1

Notecards

Revolutionary America, 1763-1800

Assignment: 41 points

1.copy each of these terms onto their own separate index card

  1. on the back of the card write bullet points

1. defining the term (def)

2. explaining why that event was so important in American history (sig)

Example:

Term: Civil War

Definition: Fight between the North and South that lasted from 1861 to 1865.

Significance: The American Civil War finally settled the issue of slavery that had plagued America since its inception. Also, the Union victory firmly established the Federal Government’s supremacy over state governments and their claims for local control and state’s rights.

(Do write definition and significance)

For an era term, please put the dates of the time period (including the events that started and ended the era), the theme of the era, and the major events of the time period.

  1. The index cards will be due two classes before the unit test.
  2. Have them rubber banded, numbered, and in the exact order I listed them for you when you turn them in. Please write how many cards you have left blank also.
  3. Save these index cards so you can use them when you go to study for the AP exam

Terms:

1

  1. Revolutionary Era, 1754-1800
  2. French and Indian War (Seven Year’s War)
  3. Albany Plan of Union
  4. Pontiac’s Rebellion
  5. Proclamation of 1763
  6. Stamp Act
  7. John Locke & Natural Rights Philosophy
  8. Sons of Liberty
  9. Virtual versus actual representation
  10. Townshend Acts
  11. Boston Massacre
  12. Coercive Acts (AKA Intolerable or Repressive Acts)
  13. Thomas Paine: Common Sense
  14. Declaration of Independence
  15. Loyalists
  16. French Alliance of 1778 (Reasons for it by both sides)
  17. African Americans during the Revolutionary War
  18. Articles of Confederation structure (give 4 + examples)
  19. Articles of Confederation successes (3+ give concrete examples)
  20. Articles of Confederation failures (give 3+ concrete examples)
  21. Northwest Ordinance
  22. Effects of the Revolution on Women
  23. Effects of the Revolution on African Americans
  24. Republican Motherhood
  25. Shays’ Rebellion
  26. The Great Compromise
  27. Slavery and the Constitution: (international slave trade, 3/5 clause, fugitive slave clause)

## WHAT TO WORK ON
[1] According to the notecard assignment, what three things should go on a card for an era term?
[2] How many points is the notecard assignment worth?
[3] Copy the notecard assignment starting with "(Do write definition" and going on through "the unit test.", substituting "chapter test" for "unit test".
None of the data that comes next is needed.

## Data from a screen grounding dataset
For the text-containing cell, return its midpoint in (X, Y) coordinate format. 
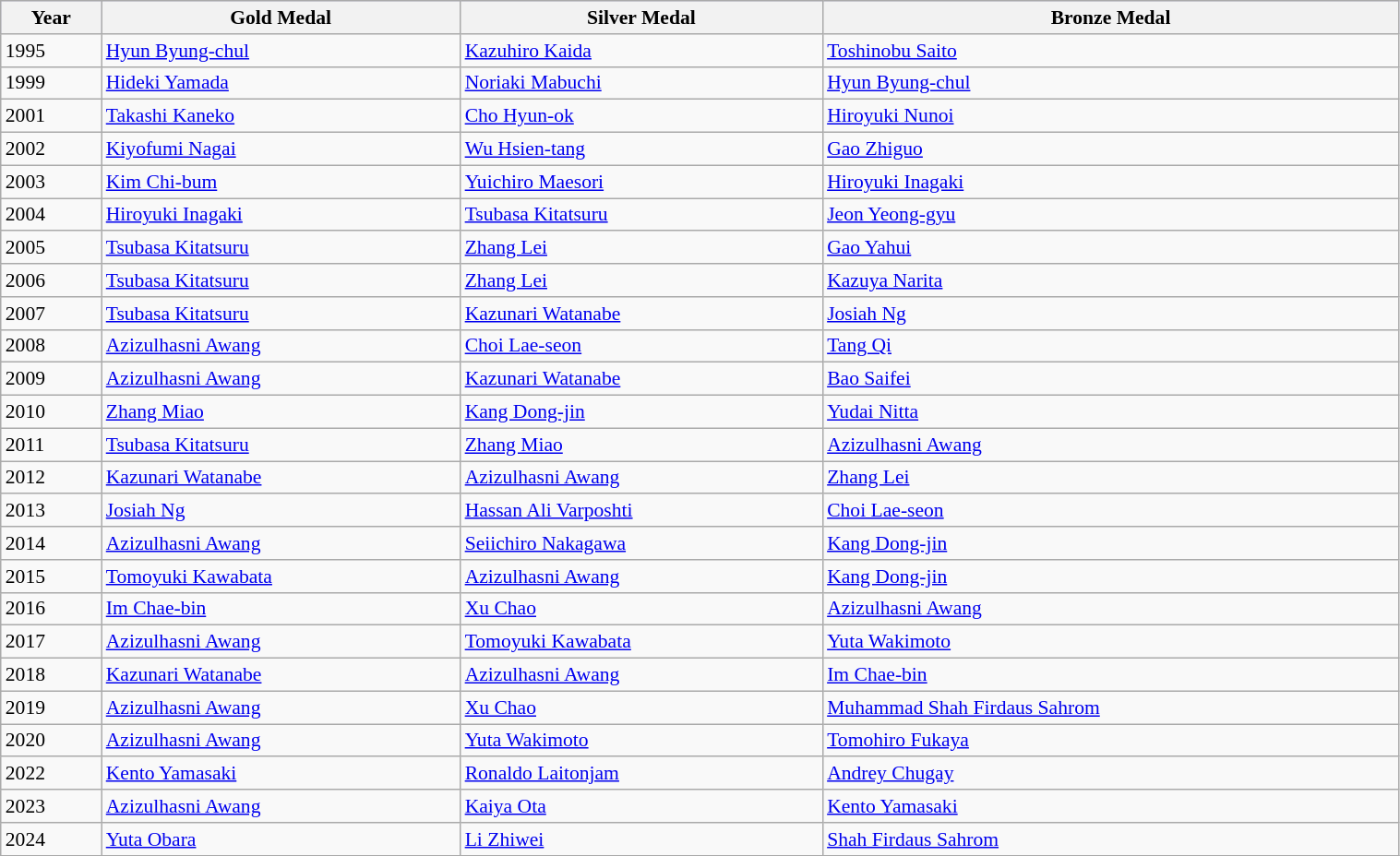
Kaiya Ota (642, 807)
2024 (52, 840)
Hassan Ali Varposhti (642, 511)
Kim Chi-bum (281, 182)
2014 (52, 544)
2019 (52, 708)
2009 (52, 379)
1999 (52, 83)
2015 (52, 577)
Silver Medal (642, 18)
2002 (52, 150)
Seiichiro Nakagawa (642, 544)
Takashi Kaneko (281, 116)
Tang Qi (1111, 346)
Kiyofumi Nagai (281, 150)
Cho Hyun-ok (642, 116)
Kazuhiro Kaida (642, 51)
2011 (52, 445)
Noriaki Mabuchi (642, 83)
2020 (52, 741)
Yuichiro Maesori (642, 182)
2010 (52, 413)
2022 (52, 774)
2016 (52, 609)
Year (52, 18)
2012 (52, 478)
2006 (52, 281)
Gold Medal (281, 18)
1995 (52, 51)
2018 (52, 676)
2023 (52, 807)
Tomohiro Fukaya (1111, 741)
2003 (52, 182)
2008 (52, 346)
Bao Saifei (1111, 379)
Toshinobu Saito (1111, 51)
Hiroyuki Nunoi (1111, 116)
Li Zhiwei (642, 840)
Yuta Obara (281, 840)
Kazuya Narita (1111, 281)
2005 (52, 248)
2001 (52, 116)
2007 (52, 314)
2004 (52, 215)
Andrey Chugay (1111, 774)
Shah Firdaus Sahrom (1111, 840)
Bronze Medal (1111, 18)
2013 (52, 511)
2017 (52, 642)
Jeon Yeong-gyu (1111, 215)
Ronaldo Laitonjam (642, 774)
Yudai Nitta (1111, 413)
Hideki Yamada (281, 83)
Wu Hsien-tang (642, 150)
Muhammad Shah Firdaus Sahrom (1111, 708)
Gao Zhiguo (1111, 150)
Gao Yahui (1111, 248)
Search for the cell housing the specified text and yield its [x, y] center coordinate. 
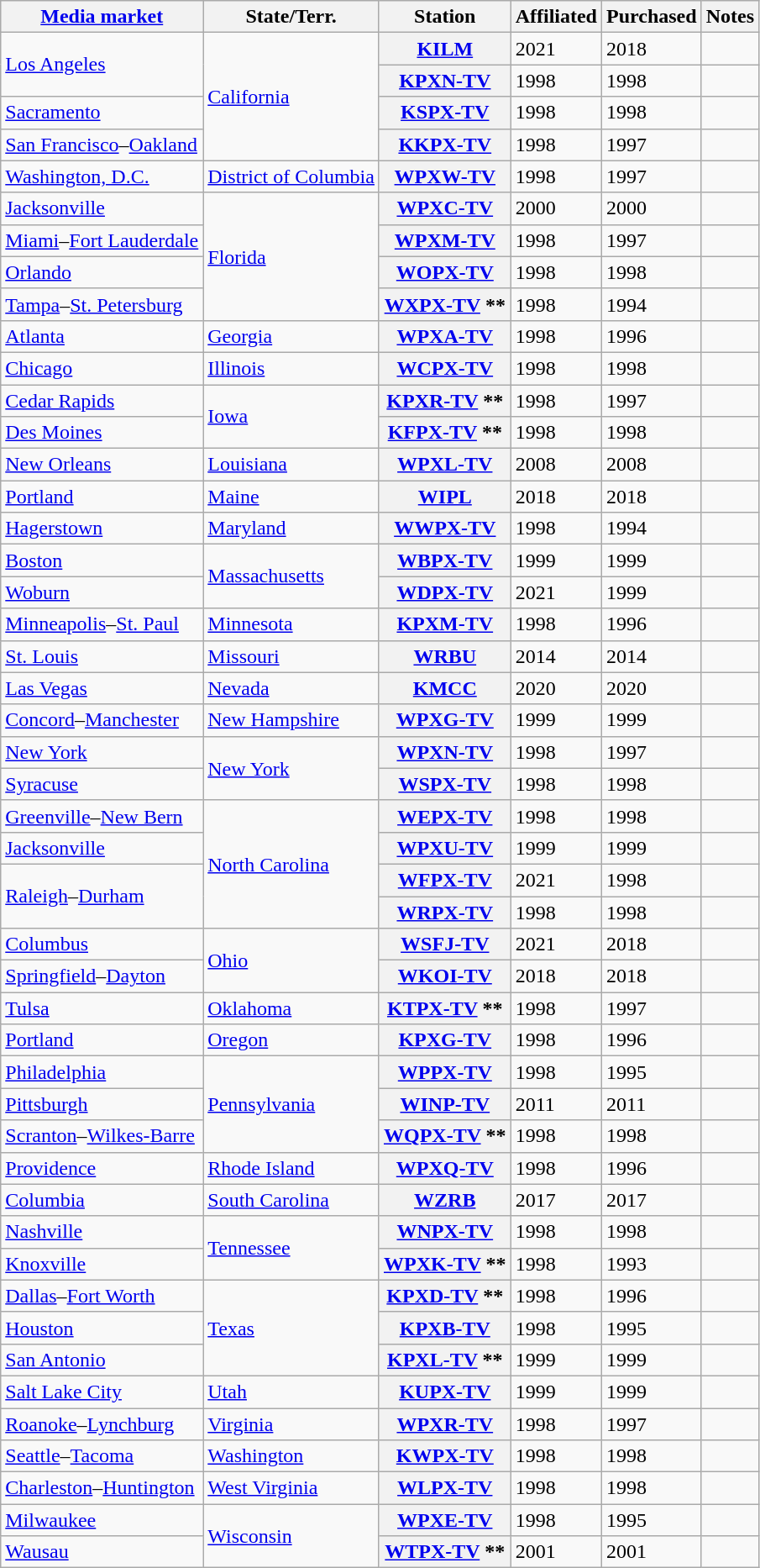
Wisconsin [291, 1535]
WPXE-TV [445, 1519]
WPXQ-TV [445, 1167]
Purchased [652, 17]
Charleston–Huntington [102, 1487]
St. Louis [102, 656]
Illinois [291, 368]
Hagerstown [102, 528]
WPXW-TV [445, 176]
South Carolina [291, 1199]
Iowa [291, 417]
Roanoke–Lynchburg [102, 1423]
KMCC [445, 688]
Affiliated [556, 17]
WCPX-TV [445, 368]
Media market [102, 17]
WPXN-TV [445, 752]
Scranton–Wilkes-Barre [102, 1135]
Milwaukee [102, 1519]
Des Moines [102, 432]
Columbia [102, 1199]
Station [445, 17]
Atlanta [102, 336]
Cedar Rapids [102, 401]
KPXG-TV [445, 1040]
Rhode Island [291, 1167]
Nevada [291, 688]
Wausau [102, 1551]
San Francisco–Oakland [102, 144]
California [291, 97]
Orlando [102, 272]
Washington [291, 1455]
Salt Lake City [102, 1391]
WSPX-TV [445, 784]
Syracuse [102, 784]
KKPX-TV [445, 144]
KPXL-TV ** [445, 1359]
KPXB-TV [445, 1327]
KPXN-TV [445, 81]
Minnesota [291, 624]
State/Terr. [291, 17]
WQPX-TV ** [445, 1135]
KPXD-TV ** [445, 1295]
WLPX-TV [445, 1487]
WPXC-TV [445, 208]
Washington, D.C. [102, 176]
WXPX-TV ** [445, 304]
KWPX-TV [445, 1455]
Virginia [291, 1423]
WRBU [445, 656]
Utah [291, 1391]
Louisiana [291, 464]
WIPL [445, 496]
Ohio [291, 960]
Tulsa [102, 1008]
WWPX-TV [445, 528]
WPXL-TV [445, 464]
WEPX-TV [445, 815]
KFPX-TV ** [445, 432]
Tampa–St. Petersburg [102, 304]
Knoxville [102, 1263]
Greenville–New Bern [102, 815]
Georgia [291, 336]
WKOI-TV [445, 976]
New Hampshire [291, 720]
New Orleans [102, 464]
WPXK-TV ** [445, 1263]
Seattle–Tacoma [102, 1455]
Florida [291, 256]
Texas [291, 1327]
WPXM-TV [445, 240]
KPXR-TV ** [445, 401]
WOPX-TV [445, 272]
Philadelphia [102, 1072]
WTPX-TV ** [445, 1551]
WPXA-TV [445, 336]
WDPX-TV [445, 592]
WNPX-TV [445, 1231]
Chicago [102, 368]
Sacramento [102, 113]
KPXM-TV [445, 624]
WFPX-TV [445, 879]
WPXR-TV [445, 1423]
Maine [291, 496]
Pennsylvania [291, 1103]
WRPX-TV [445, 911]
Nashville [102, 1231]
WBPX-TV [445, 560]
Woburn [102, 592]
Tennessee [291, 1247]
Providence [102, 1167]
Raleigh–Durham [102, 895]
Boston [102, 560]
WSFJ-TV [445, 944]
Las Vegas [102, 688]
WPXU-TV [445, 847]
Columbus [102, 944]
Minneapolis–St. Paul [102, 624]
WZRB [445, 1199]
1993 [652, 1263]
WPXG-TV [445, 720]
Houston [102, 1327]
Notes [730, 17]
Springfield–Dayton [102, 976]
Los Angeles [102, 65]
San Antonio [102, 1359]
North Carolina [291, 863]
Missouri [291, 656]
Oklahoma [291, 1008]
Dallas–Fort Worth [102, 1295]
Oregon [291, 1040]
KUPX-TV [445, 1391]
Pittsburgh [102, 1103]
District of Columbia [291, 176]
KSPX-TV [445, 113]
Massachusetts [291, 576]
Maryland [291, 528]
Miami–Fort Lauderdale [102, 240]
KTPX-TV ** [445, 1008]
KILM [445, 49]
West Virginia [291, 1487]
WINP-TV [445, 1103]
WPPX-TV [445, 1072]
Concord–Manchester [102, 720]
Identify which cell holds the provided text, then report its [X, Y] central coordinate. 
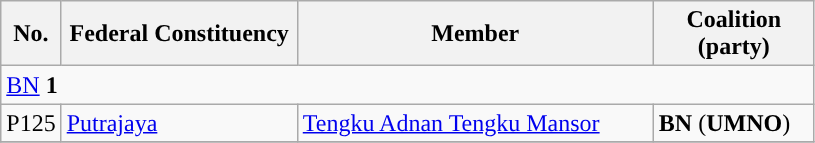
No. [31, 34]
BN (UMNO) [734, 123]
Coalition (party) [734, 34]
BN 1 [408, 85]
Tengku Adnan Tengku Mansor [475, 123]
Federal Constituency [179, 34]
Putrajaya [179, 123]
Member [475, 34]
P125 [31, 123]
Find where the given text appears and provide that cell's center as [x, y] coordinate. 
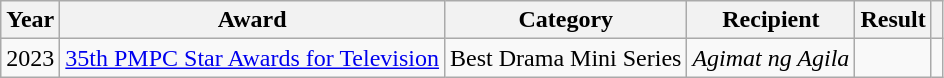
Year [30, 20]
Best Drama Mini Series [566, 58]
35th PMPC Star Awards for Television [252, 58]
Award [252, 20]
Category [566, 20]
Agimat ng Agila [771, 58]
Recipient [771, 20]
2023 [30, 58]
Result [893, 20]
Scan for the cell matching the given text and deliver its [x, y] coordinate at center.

## OUTPUTS BY TASK
[1]
- The dates of the time period, including the events that started and ended the era
- The theme of the era
- The major events of the time period

[2] 41 points.

[3]
(Do write definition and significance)

For an era term, please put the dates of the time period (including the events that started and ended the era), the theme of the era, and the major events of the time period.

  1. The index cards will be due two classes before the chapter test.